Monday, November 17, 2003

BCS=BS

The timing is perfect. Just as the Eisenberg Sports College Football Championship (The ECF) knocks Ohio State out, The BCS pulls them back in.

One of the founding principles of the ECF is that there is just no way an overtime win at home should count as much as winning at home in regulation. It is the feeling here that any team that is of national championship caliber should be able to protect it's own field, and shouldn't need an extra period to do it. The Ohio State Buckeyes have lost one of the three (only three!) road games they have played so far this year, and have won two games in OT at home, back in September to NC State, and this past weekend to Purdue. Under the ECF Rules, an OT win at home counts as a Half-Acceptable Loss, so with two of those plus the Acceptable Loss on the road, that's two Acceptable Losses, which is unacceptable, which means Sayonara Buckeyes.

Of course, the BCS Blunder shouldn't matter. The Buckeyes open as 7-point underdogs in Ann Arbor this weekend, and I suspect that the Blue will dispose of them quickly. But if Ohio State should win, and screw USC out of it's Sugar Bowl birth, there's some consolation for you Pete Carroll, and all you Trojans fans:

You're chances of winning an ECF title improve if you don't go to the Sugar Bowl.

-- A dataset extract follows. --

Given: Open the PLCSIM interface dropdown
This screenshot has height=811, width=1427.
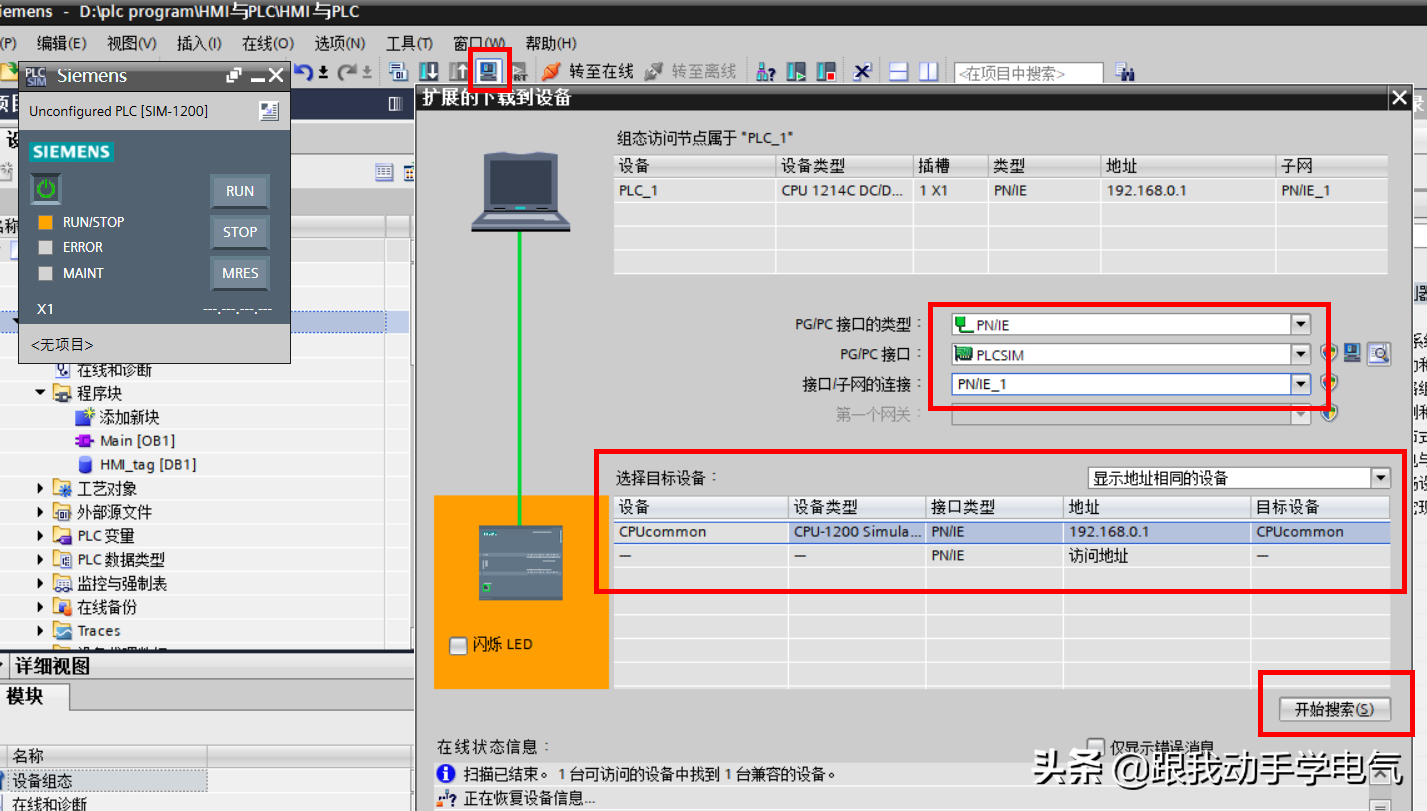Looking at the screenshot, I should click(1300, 354).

USC has already accomplished the killer ECF requirement. You must, at some point in the season, defeat a Top Ten team. The Trojans took care of that right away, clobbering the Auburn Tigers way back at the start of the season. It is not USC's fault if they don't get to play Oklahoma. If they go undefeated the rest of the way, they're an ECF Champion.

The same goes for TCU. The Horned Frogs would have won a share of the ECF last year except they couldn't get a game against a Top Ten Team. This year they are in the exact same position, except that the football Gods seem destined to put them in a BCS game, giving them their golden opportunity.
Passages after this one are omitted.